Family Day Care* was my career choice for many reasons, not least of which, was the revealing nature of small children in group settings. Call me crazy but what many seem to define as a mundane, labor intensive, messy, job, was a fascinating and exhilarating adventure to me. I don’t ever remember not being curious about what makes people ‘tick’. Firsthand observation of ‘raw’ human beings was a golden opportunity and lots of fun.
Babies to Big Kids and girls and boys, all from endlessly variable homelives, made for a study of innocent, intrinsic human nature like no other.
Let me assure you, I have no doubt that boys and girls are different. Their concerns, socializing preferences, and strengths, are not absolutely or universally at odds but, after 46 years of observation, I’m convinced they’re not the same ‘animal’.
May I say, finding this out made me extremely happy because the two genders were obviously created to complement each other… and sometimes to keep each other in ‘check’. I can’t say I haven’t noticed exceptions to the gender tendencies, but those were not game changers, in my opinion.
There’s a thing known as “parallel play”. You can observe this most often in boys. Two boys can build towers of blocks or draw pictures while sitting beside each other never exchanging a word or glance. Men do this too. A father and son could replace a roof working side by side in almost total silence yet, if you asked them about the day, they’d probably tell you they had a great bonding experience.
Girls want feedback. They use language and eye contact far more than boys and feel shunned if they don’t get enough of it.
Girls are far better at manipulation and what I fondly call ’emotional torture’. My four-year-old daughter used to keep a group of larger boys terrorized by telling them mostly untrue things. A number of tearful complaints were about my daughter claiming she’d keep their jacket for herself or wouldn’t come to their birthday party. Those idle yet effective threats would not have as much power if used on other girls.

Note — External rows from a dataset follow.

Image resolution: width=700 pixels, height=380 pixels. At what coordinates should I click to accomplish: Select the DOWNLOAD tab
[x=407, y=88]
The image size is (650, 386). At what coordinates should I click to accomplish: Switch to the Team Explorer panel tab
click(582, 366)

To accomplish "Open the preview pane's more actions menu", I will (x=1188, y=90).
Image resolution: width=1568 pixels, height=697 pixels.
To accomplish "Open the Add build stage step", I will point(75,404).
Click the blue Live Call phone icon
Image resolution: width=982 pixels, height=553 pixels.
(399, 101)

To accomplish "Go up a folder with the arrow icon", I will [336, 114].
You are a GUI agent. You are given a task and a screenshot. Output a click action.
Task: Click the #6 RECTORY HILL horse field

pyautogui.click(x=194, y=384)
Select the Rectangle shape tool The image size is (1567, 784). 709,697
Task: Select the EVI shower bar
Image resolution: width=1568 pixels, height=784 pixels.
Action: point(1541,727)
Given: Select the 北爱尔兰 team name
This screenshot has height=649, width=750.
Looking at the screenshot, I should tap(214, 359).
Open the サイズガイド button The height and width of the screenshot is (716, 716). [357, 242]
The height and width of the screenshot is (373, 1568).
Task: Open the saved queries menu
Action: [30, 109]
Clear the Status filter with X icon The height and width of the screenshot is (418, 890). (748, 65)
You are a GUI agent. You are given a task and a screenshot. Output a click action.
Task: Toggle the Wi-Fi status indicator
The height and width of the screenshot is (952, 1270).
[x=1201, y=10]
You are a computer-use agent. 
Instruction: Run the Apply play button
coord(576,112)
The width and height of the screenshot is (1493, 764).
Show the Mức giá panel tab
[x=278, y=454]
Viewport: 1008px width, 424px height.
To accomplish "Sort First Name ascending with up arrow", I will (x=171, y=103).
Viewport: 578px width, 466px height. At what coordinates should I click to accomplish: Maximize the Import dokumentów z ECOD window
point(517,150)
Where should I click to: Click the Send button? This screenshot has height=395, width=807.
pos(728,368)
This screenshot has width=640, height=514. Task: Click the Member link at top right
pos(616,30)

There are many more differences but those were the first two I thought of that seemed to be constant throughout the years. Keep in mind that these are little kids and as people grow, they become more complex and varied in their responses. I’m reporting my observations of kids at an elementary level because those differences seem instinctive when they represent a 46-year pattern.
So, my life was never dull and endlessly interesting during those day care years and my heart was always full. I would do it all again!
*Family Day Care is the caring for children in your own home. It differs from “baby sitting” by usually being licensed by the state and having a nursery school curriculum, safety trainings, and care with a professional attitude.
https://reinventionsreena.wordpress.com/2022/10/13/reenas-xploration-challenge-252/
I definitely would not have the patience for that! I volunteered one day per week in my daughter’s third grade class and that was just the right amount of kid chaos foe me 😀
😊 I loved the chaos and the mess didn’t even bother me. We were playing! Thanks.
Great observations and insight, Susan. It reads straight from your heart. I can relate because my wife and I looked after our grandchildren, twelve hour days, for twelve years. My daughter had a fourteen month old, than triplets. She went back to work as a school teacher after ten months of maternity leave and then we took over.
You were as fortunate as your grandkids! I care for my granddaughters still. So much learning and love all around. 🥰
Amen to that. Wouldn’t have missed it for the world.
Those children will probably never know, Susan, how fortunate the were to be cared by a person who loved what she was doing and not with a cookie cutter approach.
❤ Thank-you, Nick. I found my niche for sure and have carried on relationships with many of them into adulthood.